● **Given records**
******************************
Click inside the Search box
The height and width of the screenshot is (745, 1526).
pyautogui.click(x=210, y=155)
******************************
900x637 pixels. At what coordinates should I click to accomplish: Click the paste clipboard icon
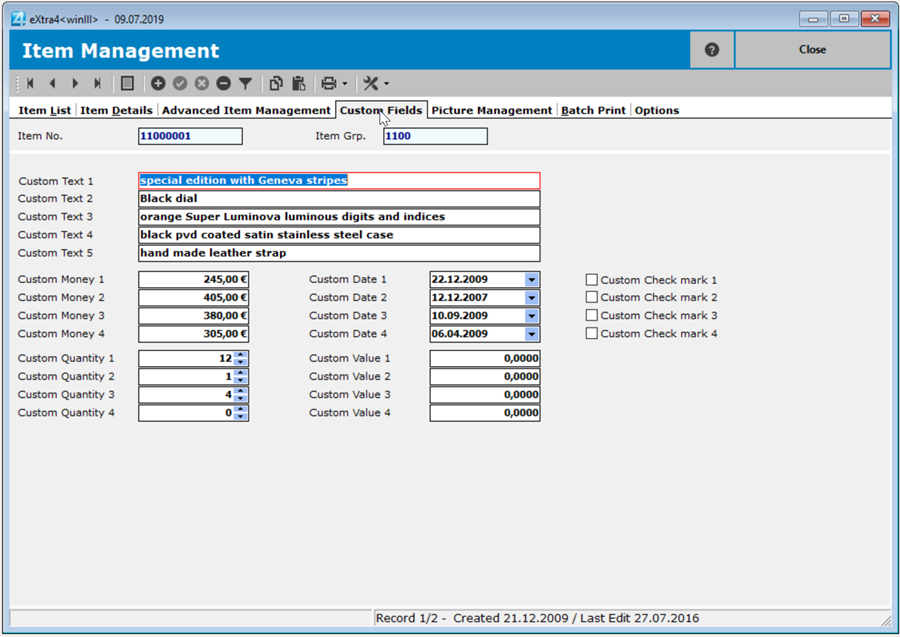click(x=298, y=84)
******************************
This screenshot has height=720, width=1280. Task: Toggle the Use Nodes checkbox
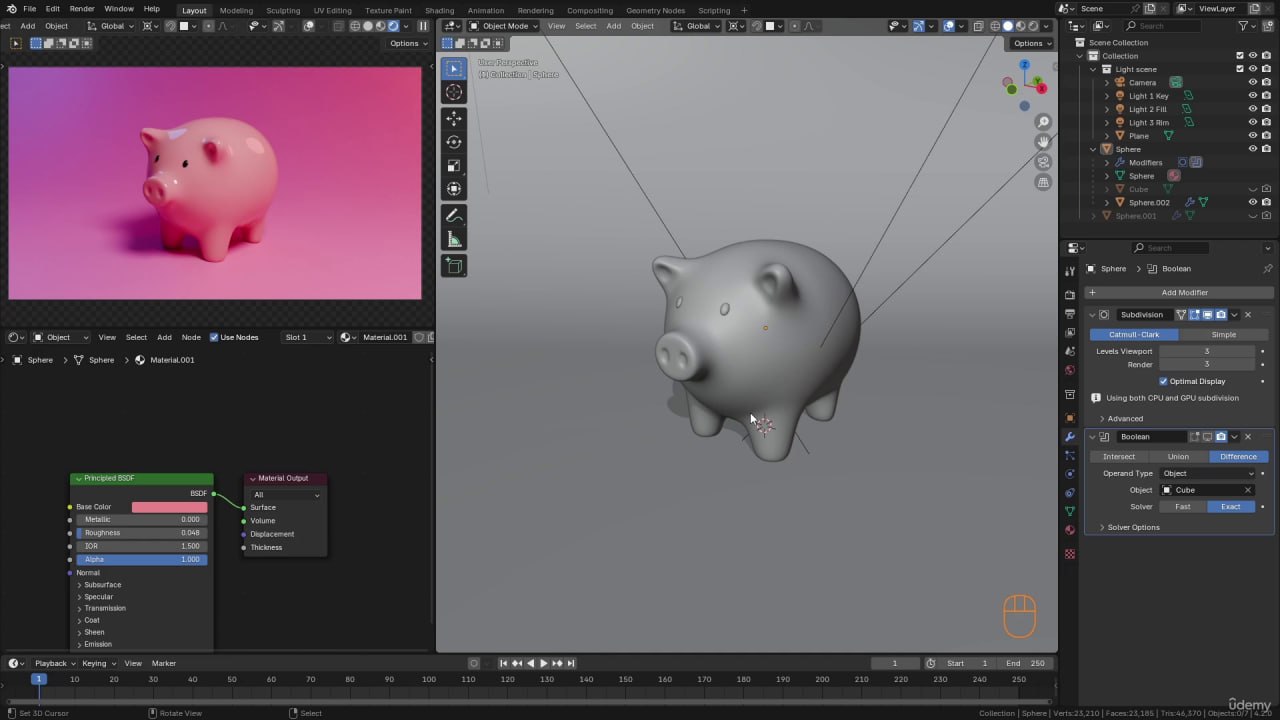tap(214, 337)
******************************
● **Task directions**
Rewrite the material from the line containing "Click inside the Search box" through the line containing "pyautogui.click(x=210, y=155)", swapping "Search box" for "search field" and changing nothing else.

● **Result**
Click inside the search field
The height and width of the screenshot is (745, 1526).
pyautogui.click(x=210, y=155)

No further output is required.